PASSAGE FOR REVIEW

I have a photographic likeness of my mother, of about the year 1853. from a negative by Whipple of Boston, Mass., finished with Indian ink: also a cut profile of 1804, copied for me through the kindness of Mrs. Veitch, a daughter of the late Samuel Hazard, my mother's cousin, from an old album in her possession. This album contains, besides, similar likenesses of my grandmother Breese and of my aunt Susan Bayard (Breese) Snowden and her husband. I am likewise indebted to Mrs. Veitch for the original of the follow­ing sprightly letter, written by my mother in her nineteenth rear:

 "Shrewsbury, August 22d, 1799."

"My eagerness to improve the earliest opportunity of answering your last favor. which the return of Mr. Snowden to Princeton offers, will convince you how agree­able to me is the correspondence which you so unexpectedly and so pleasantly commenced.

"I was going to regret that you should ever be confined to the bed of sickness. but check myself when I reflect it is the lot of humanity, and we estimate the bless­ings of good health more highly from feeling the reverse. I see you cannot restrain your poetic genius--do not, dear cousin, indulge it too often, it is a dangerous tho pleasing talent. I argue against myself, as you kindly devote your last to me. Accept my thanks, offered in simple prose, for your wish that I should attend Com­mencement, a wish I can not gratify: I would not for both the Indies so soon leave the peaceful dwelling of my parents, my beloved retirement I so anxiously sighed after, unless for some much more powerful inducement than Princeton can offer. You know I am not very partial to that place -- its situation I admire, the distant but delightfully variegated prospects which present themselves must naturally strike the attention of the most careless observer; and to me the purity and healthiness of the air is a never failing antidote for every disease except that of the mind, which is greatly hightened by only a short visit to so unfriendly, so unkind, a place to the feelings of your cousin.

TASK SET
A. In the family-letter excerpt, whose negative was the photographic likeness of the mother from about 1853 made from?
B. Using the family-letter excerpt, explain why the writer of the 1799 letter will not attend Commencement.

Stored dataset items
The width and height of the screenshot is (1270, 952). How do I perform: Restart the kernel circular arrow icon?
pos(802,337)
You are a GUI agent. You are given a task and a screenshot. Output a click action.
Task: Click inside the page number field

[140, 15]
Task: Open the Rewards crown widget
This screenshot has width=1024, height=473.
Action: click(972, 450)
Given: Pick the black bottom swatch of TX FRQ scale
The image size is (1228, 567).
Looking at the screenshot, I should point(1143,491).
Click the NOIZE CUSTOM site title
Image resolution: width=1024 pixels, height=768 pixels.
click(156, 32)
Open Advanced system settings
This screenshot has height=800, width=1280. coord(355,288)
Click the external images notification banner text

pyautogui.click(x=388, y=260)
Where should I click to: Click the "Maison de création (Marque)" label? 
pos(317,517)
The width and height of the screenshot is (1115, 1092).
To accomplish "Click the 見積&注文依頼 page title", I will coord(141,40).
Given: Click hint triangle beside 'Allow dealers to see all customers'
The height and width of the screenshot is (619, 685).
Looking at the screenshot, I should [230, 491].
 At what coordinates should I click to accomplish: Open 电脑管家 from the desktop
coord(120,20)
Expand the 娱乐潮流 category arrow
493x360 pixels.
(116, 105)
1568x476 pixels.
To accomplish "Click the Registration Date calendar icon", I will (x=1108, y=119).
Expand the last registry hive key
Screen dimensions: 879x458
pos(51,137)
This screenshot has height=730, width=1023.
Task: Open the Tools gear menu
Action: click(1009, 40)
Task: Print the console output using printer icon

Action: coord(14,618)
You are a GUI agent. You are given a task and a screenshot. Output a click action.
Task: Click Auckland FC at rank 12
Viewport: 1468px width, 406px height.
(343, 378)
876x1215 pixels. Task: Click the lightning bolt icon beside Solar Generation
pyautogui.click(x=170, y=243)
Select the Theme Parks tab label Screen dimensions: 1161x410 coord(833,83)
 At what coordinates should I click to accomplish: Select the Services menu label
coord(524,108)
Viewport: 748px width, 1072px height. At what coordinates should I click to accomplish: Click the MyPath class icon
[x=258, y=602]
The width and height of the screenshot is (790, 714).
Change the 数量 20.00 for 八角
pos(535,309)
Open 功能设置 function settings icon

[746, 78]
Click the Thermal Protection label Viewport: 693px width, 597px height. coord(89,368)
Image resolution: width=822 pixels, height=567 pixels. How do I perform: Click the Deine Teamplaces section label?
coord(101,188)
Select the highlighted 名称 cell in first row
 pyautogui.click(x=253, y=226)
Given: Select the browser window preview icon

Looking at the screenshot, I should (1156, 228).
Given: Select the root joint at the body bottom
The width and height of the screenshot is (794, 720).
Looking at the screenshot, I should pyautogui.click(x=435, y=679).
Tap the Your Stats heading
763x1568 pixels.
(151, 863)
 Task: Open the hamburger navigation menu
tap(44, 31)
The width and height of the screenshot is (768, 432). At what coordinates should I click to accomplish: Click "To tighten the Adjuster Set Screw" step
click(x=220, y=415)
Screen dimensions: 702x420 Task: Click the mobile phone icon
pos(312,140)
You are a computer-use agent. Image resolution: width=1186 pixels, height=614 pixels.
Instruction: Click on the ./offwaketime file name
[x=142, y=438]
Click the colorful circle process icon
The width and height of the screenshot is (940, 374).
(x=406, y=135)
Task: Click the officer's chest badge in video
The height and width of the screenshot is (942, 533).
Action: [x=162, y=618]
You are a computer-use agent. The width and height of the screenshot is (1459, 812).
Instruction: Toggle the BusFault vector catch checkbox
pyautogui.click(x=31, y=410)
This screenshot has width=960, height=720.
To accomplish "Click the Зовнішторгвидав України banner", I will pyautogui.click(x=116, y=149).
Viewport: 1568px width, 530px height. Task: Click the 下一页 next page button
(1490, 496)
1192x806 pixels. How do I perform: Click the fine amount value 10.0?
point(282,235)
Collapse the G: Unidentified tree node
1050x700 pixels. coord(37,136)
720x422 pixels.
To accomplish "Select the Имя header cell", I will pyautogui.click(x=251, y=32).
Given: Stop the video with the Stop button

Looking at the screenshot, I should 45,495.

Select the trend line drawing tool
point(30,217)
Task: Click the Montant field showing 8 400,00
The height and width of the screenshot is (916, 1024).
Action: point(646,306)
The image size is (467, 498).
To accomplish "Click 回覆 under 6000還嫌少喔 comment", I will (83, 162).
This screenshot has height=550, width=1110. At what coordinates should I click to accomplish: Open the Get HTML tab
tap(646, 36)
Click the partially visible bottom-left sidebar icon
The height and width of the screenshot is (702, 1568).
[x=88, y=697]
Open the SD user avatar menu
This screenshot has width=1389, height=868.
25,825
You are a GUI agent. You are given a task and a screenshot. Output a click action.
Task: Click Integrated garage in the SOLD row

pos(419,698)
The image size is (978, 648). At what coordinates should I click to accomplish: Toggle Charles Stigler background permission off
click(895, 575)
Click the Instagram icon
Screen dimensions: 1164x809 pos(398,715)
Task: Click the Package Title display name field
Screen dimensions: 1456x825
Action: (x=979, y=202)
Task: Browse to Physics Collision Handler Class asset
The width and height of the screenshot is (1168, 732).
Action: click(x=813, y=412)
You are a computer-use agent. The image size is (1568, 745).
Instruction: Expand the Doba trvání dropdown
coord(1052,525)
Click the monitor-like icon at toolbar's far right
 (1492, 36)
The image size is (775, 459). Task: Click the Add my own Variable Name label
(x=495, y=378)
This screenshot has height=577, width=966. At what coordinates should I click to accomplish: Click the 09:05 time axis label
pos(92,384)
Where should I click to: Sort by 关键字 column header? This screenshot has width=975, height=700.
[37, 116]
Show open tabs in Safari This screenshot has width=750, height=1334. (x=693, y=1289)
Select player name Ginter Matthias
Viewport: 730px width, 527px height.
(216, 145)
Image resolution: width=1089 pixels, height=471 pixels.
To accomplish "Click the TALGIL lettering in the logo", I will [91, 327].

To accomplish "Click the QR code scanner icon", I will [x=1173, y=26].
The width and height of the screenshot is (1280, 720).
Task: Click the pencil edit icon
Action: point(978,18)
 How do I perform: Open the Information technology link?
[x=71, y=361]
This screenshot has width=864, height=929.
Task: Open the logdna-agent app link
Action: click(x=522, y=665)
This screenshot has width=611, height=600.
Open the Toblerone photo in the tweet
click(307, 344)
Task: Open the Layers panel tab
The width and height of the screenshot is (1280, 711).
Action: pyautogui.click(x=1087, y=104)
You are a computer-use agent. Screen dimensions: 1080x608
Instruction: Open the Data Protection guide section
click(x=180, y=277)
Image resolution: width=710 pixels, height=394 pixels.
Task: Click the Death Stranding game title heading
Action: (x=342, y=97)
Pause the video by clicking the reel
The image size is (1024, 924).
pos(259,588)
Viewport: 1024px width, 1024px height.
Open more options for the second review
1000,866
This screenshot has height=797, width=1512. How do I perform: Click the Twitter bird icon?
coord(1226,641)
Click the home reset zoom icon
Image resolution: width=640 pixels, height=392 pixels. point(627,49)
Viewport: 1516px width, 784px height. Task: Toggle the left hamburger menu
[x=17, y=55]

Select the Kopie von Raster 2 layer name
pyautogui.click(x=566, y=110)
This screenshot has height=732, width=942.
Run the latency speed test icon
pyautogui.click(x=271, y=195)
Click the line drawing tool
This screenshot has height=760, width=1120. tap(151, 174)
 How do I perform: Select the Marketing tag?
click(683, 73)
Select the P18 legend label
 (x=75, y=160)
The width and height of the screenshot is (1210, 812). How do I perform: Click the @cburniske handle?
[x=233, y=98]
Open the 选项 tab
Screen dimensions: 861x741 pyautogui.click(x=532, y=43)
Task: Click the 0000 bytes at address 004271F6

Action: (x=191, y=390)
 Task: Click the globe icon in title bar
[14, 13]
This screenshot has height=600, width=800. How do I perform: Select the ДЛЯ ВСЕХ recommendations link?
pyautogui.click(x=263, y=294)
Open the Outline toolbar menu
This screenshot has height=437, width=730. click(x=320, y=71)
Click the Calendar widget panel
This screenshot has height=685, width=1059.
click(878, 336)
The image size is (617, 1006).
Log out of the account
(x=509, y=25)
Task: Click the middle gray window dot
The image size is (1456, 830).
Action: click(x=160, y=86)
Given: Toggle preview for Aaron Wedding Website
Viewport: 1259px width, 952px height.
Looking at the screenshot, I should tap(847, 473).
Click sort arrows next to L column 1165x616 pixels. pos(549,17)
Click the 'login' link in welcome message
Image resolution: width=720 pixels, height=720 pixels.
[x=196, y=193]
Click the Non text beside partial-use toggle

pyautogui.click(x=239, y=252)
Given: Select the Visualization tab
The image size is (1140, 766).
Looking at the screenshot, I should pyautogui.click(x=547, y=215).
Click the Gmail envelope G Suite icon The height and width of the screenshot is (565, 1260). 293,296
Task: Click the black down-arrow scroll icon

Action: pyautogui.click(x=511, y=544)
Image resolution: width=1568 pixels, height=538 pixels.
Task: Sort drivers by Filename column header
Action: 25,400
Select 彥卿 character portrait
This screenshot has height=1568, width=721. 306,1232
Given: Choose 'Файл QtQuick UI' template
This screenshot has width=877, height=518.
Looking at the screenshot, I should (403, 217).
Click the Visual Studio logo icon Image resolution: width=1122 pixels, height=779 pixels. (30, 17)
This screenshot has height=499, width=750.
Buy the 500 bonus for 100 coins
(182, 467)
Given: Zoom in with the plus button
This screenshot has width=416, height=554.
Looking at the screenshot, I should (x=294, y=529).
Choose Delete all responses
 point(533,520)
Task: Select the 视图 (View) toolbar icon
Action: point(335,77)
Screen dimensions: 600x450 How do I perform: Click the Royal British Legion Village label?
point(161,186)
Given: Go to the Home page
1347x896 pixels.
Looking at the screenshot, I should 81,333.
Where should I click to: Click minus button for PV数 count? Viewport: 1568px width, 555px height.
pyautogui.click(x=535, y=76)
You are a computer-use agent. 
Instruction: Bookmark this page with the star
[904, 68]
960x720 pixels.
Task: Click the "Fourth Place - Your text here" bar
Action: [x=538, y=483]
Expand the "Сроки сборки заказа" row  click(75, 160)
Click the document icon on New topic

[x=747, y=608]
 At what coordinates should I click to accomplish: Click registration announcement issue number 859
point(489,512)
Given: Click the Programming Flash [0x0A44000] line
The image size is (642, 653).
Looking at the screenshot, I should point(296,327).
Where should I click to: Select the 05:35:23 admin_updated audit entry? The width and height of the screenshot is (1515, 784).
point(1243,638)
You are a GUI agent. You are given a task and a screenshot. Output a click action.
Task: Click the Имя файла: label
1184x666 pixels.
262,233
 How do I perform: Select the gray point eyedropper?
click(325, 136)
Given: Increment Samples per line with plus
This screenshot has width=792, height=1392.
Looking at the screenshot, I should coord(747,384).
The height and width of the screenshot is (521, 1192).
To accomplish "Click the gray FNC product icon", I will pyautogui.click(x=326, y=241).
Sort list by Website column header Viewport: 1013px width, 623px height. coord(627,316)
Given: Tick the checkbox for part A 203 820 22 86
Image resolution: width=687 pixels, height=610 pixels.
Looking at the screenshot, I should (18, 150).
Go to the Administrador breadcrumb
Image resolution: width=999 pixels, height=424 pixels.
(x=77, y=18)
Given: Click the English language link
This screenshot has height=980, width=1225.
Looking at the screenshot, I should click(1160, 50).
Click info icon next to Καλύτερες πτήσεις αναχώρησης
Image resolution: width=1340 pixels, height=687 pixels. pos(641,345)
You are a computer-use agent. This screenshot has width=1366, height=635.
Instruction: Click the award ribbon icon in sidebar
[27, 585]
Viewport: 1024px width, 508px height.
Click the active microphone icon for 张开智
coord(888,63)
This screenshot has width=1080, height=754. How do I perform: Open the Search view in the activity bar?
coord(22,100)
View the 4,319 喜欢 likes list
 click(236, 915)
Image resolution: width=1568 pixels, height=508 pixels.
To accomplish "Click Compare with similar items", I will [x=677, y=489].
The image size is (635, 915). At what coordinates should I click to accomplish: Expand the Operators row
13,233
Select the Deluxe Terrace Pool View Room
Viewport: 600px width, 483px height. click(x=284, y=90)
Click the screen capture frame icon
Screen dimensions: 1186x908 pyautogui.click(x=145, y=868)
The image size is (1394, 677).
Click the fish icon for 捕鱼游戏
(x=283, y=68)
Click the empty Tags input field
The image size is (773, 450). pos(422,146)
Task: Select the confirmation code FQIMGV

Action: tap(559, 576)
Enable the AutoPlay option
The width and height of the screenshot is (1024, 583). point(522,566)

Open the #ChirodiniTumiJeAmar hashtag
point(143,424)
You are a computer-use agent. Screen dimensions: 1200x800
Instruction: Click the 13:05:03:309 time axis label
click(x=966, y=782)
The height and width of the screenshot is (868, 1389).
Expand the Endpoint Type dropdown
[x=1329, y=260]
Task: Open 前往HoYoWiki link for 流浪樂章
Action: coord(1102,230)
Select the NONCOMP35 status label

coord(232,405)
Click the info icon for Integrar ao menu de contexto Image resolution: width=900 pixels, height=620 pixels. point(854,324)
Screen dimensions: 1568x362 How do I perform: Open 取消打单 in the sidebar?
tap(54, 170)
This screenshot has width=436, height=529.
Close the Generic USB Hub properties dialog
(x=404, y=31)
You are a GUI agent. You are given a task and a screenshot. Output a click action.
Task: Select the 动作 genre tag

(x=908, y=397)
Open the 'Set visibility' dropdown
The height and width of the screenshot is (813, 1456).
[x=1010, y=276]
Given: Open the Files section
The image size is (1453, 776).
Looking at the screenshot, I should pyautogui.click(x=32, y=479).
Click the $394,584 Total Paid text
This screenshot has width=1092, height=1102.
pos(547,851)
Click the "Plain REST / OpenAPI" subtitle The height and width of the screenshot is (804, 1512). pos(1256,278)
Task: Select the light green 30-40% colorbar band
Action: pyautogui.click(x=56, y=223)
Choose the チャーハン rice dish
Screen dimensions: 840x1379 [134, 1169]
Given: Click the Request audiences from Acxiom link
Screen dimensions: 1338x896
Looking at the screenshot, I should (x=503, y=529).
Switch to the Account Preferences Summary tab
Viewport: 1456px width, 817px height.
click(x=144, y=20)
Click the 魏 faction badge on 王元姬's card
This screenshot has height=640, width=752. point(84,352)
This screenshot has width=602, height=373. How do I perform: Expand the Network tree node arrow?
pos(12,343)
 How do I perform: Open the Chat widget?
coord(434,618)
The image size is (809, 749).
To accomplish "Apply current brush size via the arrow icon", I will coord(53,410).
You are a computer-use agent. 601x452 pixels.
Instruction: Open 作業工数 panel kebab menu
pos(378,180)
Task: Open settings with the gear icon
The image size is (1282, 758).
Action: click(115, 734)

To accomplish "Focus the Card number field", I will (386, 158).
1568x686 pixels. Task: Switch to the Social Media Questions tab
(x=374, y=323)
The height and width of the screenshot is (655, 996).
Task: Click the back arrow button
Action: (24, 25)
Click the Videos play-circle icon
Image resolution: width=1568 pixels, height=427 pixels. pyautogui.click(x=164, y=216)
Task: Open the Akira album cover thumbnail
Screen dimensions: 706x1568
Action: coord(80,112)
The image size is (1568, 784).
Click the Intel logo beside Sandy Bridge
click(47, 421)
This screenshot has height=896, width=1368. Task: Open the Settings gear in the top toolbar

EXERCISE RESULTS
A. It was made from a negative by Whipple of Boston, Mass.

B. She would not so soon leave her parents' peaceful home, the retirement she had anxiously longed for, without a much stronger reason than Princeton can offer. She is also not fond of Princeton: she admires its views and its healthy air, but even a short visit there greatly worsens her distress of mind.